The Sonata in c minor D 958 was written in 1828, just two months before Schubert’s death. Its Allegro plunges us into a world all its own, crafted as much by shadow as by light. Schiff’s rhythmic sensitivity is righteously attuned and reveals a difference of reiteration rarely matched. The mournful Adagio finds its promise fulfilled by asking for no promise to be fulfilled. Its eternal spiral of questioning and answering becomes a private dialogue for composer and performer alike. A Menuett gives us respite from the weight of darkness, turning to a memory as a rift in the fabric of time that cannot be brought closer no matter how far we reach. The final Allegro, which Schiff calls a “dance of death,” is a mad, desperate rush into turbulent night. At any given moment, it threatens to unchain itself, but manages to hold its integrity, even as it unspools to a thread of its former glory.

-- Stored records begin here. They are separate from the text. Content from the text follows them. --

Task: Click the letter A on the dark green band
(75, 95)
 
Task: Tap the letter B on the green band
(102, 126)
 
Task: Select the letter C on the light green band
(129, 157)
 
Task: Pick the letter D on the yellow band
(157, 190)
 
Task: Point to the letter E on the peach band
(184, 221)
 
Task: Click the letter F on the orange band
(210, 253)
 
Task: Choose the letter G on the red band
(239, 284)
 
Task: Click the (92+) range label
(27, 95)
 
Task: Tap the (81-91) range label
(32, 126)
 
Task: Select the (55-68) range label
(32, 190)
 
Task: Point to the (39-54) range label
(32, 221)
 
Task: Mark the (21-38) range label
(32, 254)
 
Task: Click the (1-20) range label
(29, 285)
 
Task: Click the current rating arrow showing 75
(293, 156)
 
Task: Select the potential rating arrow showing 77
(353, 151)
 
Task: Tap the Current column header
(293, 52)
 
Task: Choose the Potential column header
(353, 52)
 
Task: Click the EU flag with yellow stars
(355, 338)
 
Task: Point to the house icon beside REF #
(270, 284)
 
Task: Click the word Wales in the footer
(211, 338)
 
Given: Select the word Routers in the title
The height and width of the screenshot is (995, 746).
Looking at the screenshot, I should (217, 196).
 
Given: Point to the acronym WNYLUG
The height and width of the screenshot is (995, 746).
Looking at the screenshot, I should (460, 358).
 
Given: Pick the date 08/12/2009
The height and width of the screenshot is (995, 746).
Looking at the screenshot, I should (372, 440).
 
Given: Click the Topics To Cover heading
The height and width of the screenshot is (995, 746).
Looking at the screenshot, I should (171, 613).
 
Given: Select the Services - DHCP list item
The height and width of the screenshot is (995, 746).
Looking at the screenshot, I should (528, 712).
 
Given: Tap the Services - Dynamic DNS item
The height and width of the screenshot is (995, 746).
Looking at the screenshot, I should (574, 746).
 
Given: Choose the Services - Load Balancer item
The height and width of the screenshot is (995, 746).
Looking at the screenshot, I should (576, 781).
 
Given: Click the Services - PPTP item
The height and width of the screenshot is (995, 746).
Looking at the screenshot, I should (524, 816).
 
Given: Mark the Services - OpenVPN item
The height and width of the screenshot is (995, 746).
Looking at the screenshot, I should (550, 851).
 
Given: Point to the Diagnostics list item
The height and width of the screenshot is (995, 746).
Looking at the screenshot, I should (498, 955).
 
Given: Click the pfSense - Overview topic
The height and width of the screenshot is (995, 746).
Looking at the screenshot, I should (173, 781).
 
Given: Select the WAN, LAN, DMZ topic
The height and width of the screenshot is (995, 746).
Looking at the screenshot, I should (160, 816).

The Three Piano Pieces D 946, essentially impromptus by another name, are among Schubert’s most adroit. The first of these, in e-flat minor, appeared at Schiff’s fingers previously on ECM in his Encores After Beethoven, and enthralls even more in the present rendition. This piece has it all: drama and introspection, virtuosity and humility, life and death. The second is an inversion of the first, achieving some of its densest textures in the middle between a head and tail of airy resolution, while the final impromptu jumps through one thematic hoop after another until it sticks its landing perfectly.

Schiff is keen to observe that Schubert, even in his brief life, wrote more than 600 lieder for piano and voice, and that even when writing for solo piano “the human voice and the song are always present.” His magnum opus, the Sonata in A Major D 959, is proof positive of this effect and is alone worth the price of admission. Its gargantuan opening is the science of poetry incarnate. At nearly 16 minutes, it floats two images for each one it sinks, and leaves us tenderized for the lachrymose Andantino that follows. If any single movement can be exhibited as proof of the fortepiano’s capabilities, this would be it. From whispers to thunder, it encompasses the full gamut with breadth of mind, and Schiff understands its mechanical heart as his own. The mood is so intense that the Scherzo opens a portal from one end of life to the other, bleeding into the concluding Rondo as if time itself were a physical substance to be waded through on the way to eternity.

As Misha Donat writes in his liner essay, “In the beauty of his material and the magical effects of elliptical key change…it must be said that Schubert actually surpassed his model.” But perhaps their relationship isn’t so much temporal as spatial, for while Schubert had himself buried close to Beethoven, the two would seem to converse from atop distant mountains even as performers of their music try to hang-glide along the currents between them without falling. And while it’s tempting to imagine what Schubert might have written had he lived beyond the tragic age of 31, that his flame caught hold of its worldly wick for as long as it did should be enough to validate the gift of its light.